◆ The request: Rewrite the stretch of the thread on soft hyphens in PDF export from "If so, when" through "hypens when exporting.", swapping "customer" for "client".

— START Text segment —

Whether InFix can recognize soft hyphen in a PDF?
If so, when I extract text from PDF, hyphens are retained even though the “De-hyphenate words” is selected. If I copy the text from Adobe Reader then the hyphen was not retained for that word, which means in the PDF it is a soft-hyphen. Is there a way to resolve this issue?
I’ve been hitting hard from my customer for hyphen issue. So, any quick resolution will be appreciated.
Infix does try to remove soft hypens when exporting.
The way it works is discussed in another thread: http://www.iceni.com/forum/viewtopic.php?id=141.
However, there can always be issues with particular PDFs. Could you send me yours to look at? I will then be able to advise you on the cause of the unwanted hyphens. Please send your example to email@example.com
I checked the pdf that you sent us and Infix de-hyphenates the extracted text correctly.
You are probably not doing one of the following:
You need to set your spelling language to “Dutch” as the text in the document is in the dutch language. To do this select “File->Preferences…” from the main menu. Click on the “Spelling” tab, select “Dutch” from the “Language:” combo box and press “OK”. Then follow the instructions to install the Dutch language pack.
When exporting the document click on the “Format…” button on the “Export Pages” dialog to open the “Export Format” dialog. On the “Text” tab ensure that the “De-Hypenate words” check box is checked.

— END Text segment —
— START Source data —

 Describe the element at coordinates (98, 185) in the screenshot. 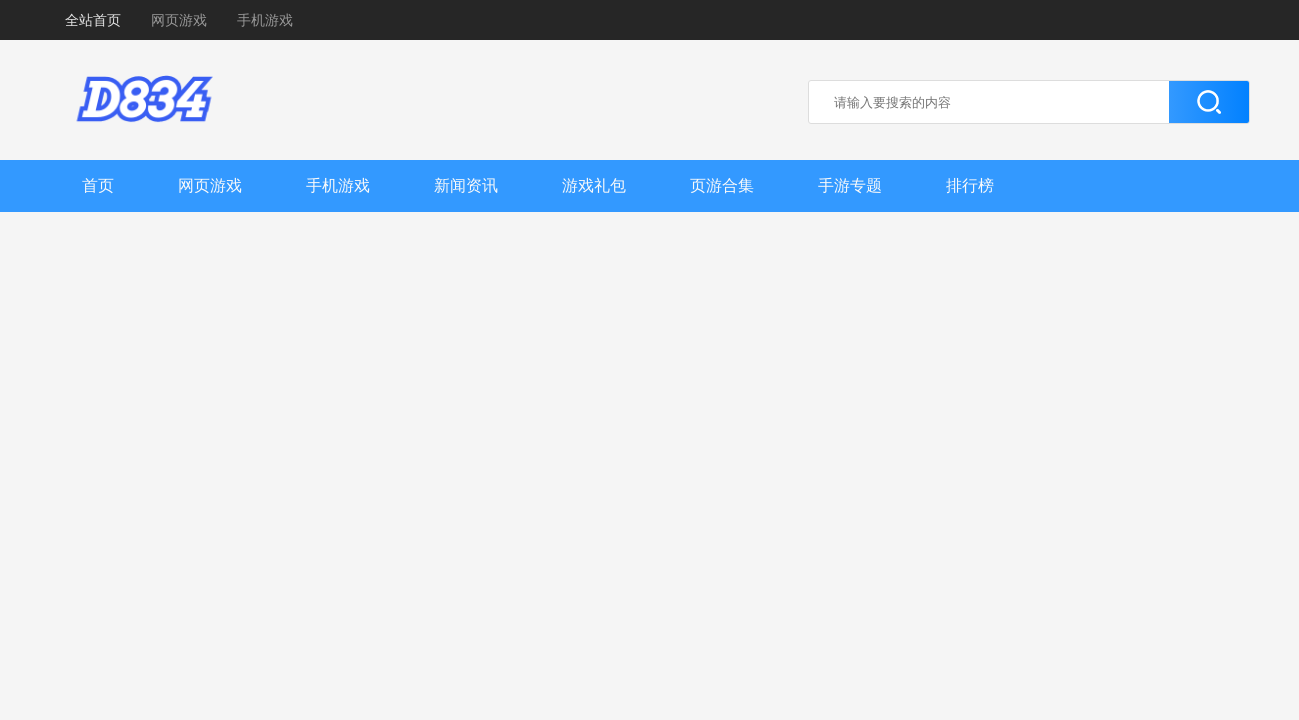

— END Source data —

◆ Reply to the task:
If so, when I extract text from PDF, hyphens are retained even though the “De-hyphenate words” is selected. If I copy the text from Adobe Reader then the hyphen was not retained for that word, which means in the PDF it is a soft-hyphen. Is there a way to resolve this issue?
I’ve been hitting hard from my client for hyphen issue. So, any quick resolution will be appreciated.
Infix does try to remove soft hypens when exporting.